%%

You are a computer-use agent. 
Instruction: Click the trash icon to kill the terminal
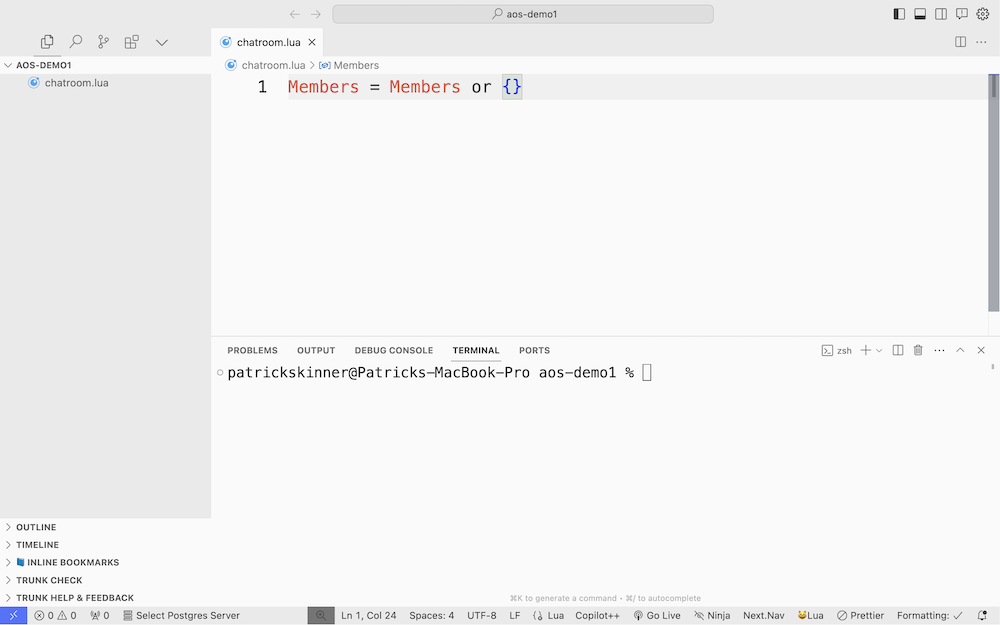click(x=917, y=350)
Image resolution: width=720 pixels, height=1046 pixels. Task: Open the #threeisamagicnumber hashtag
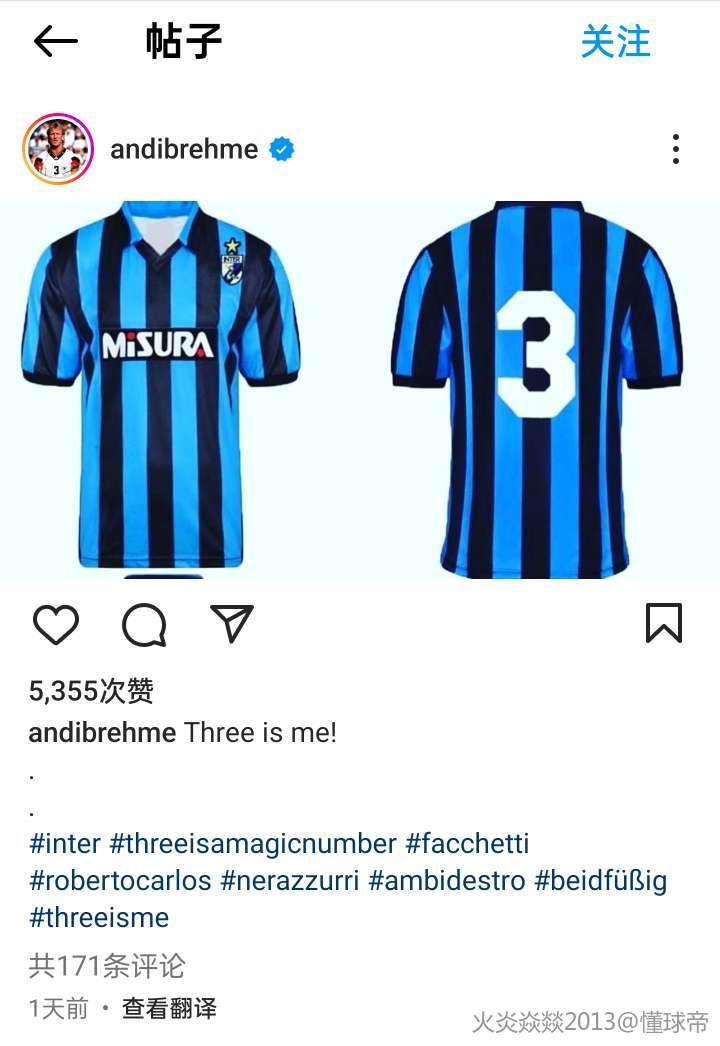click(253, 844)
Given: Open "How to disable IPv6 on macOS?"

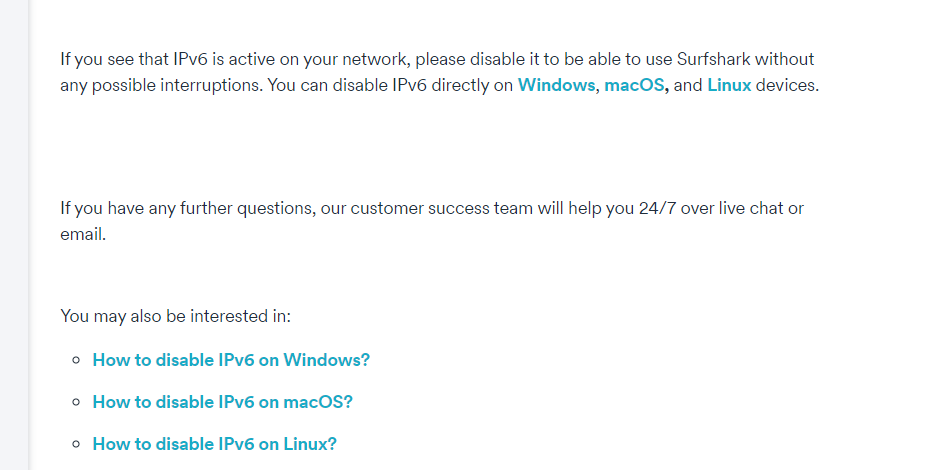Looking at the screenshot, I should coord(223,402).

%%

> _Brief_
Rewrite the lines above as a JSON list of strings, one string per line, with blank lines dropped and the pictures left out.

> _Task answer_
[
  "You are a computer-use agent. ",
  "Instruction: Click the trash icon to kill the terminal",
  "click(x=917, y=350)",
  "Image resolution: width=720 pixels, height=1046 pixels. Task: Open the #threeisamagicnumber hashtag",
  "click(253, 844)",
  "Given: Open \"How to disable IPv6 on macOS?\"",
  "Looking at the screenshot, I should coord(223,402)."
]